Just the other day I yelled at my 7th grader for using his calculator to answer a simple math problem. Being able to do math computations without the assistance of a “device” is important. Yet, the SAT and ACT do not require, or want, school based math. The tests don’t care if a student can rationalize radicals or add fractions- they care about students’ math reasoning skills. In order for students to shine on test day, they must know various problem-solving strategies. So, mathematicians and math teachers, please forgive us for the following three IMPORTANT strategies:
Picking numbers is typically used for questions that have variables in the answer choices, although it can apply to many other question types as well.
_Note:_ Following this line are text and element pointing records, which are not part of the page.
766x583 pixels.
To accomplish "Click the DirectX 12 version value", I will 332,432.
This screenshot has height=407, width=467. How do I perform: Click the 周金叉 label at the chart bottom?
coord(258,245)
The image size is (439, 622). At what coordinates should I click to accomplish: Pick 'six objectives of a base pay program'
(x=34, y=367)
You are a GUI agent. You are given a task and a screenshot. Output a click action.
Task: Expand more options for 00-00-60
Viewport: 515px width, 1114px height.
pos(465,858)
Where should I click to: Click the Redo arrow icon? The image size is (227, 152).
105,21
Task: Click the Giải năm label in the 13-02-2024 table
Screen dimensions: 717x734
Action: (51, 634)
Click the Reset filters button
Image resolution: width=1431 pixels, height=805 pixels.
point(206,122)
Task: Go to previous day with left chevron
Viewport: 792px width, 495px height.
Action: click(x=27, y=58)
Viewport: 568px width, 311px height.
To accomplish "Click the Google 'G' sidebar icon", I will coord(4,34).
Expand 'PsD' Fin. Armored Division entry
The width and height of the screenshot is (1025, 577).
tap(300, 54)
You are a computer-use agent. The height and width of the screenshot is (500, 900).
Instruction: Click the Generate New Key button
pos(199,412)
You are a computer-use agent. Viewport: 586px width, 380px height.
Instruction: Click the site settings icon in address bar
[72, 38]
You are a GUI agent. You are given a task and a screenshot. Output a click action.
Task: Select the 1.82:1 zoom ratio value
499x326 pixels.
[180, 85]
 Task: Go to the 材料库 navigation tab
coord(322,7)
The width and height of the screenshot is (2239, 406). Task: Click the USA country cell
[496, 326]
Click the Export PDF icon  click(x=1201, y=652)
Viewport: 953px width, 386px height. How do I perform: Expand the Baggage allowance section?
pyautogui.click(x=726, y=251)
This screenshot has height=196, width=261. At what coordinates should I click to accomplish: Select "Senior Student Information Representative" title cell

If you see variables in the answer choices, your first instinct should be to pick numbers. Pick simple numbers and evaluate the question using your numbers, not variables. Plug your numbers into the answer choices and see which answer matches. You should always go through all answer choices, as more than one may be correct. If this occurs, try again with new numbers.
If a question is asking for the value of x, or any numerical answer, it is sometimes best to look at the answer choices and plug them back into the problem, looking for the one that will work. Remember, on the SAT, numerical answer choices are arranged from least to greatest, so we always start with choice “C,” the number in the middle.
When you see average (mean) problems, you want to think “SUM.” For example, if the problem states, “In a group of 5 students the average age is 12,” you know that the sum of ages of the students is 60.